═════ SUPPLIED INFORMATION
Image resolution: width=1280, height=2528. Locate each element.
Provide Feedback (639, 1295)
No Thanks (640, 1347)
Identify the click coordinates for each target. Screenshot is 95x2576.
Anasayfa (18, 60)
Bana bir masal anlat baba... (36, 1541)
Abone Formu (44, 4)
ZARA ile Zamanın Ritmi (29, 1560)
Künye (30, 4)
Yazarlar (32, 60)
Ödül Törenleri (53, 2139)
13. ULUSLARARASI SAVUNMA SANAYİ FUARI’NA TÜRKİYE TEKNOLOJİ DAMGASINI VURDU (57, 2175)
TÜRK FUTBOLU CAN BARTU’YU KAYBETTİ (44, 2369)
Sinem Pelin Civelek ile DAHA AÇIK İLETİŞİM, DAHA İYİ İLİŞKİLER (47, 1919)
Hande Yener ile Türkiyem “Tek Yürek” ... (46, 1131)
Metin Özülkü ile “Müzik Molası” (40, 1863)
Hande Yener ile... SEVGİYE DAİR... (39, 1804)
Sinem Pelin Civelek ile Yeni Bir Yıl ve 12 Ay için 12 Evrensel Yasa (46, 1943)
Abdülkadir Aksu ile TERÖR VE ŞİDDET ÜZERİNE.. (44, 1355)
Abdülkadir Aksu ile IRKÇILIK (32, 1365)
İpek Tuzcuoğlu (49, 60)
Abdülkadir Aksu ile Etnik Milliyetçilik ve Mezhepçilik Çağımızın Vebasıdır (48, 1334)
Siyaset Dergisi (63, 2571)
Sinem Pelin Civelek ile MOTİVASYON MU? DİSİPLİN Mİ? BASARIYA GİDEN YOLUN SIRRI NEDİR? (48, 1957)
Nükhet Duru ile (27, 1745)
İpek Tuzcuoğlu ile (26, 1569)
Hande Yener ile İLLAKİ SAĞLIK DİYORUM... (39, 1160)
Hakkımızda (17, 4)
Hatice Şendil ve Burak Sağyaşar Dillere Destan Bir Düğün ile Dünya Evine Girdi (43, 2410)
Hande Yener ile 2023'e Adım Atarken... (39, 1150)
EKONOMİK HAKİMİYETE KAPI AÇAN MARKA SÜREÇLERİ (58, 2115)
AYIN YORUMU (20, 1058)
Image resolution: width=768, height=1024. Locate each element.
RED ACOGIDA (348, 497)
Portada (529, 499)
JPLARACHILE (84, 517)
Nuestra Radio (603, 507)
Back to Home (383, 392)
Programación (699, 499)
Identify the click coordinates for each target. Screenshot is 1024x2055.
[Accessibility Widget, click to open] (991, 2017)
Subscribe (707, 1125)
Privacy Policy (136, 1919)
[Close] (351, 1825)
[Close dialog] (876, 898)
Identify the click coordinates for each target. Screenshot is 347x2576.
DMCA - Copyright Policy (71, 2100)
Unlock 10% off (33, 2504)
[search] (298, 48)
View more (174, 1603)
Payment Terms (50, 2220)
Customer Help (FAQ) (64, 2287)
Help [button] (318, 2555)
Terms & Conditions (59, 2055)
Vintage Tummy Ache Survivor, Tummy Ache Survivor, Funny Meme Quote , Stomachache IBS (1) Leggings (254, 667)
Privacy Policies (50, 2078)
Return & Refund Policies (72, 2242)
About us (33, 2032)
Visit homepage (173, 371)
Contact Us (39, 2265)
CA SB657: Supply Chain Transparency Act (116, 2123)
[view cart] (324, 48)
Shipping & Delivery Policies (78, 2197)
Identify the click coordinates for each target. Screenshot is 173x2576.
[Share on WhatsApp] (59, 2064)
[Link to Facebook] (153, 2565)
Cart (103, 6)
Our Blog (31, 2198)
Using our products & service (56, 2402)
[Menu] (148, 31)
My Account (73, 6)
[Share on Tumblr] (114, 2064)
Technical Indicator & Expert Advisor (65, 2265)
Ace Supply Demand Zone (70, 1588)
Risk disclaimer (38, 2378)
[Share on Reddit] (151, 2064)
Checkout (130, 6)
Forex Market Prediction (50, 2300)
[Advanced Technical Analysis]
══════════
Among the entries above, the lines between the ones containing "Customer Help (FAQ) (64, 2287)" and "[view cart] (324, 48)", inclusive, are to be transcribed exactly. No other line is to be given.

Customer Help (FAQ) (64, 2287)
Help [button] (318, 2555)
Terms & Conditions (59, 2055)
Vintage Tummy Ache Survivor, Tummy Ache Survivor, Funny Meme Quote , Stomachache IBS (1) Leggings (254, 667)
Privacy Policies (50, 2078)
Return & Refund Policies (72, 2242)
About us (33, 2032)
Visit homepage (173, 371)
Contact Us (39, 2265)
CA SB657: Supply Chain Transparency Act (116, 2123)
[view cart] (324, 48)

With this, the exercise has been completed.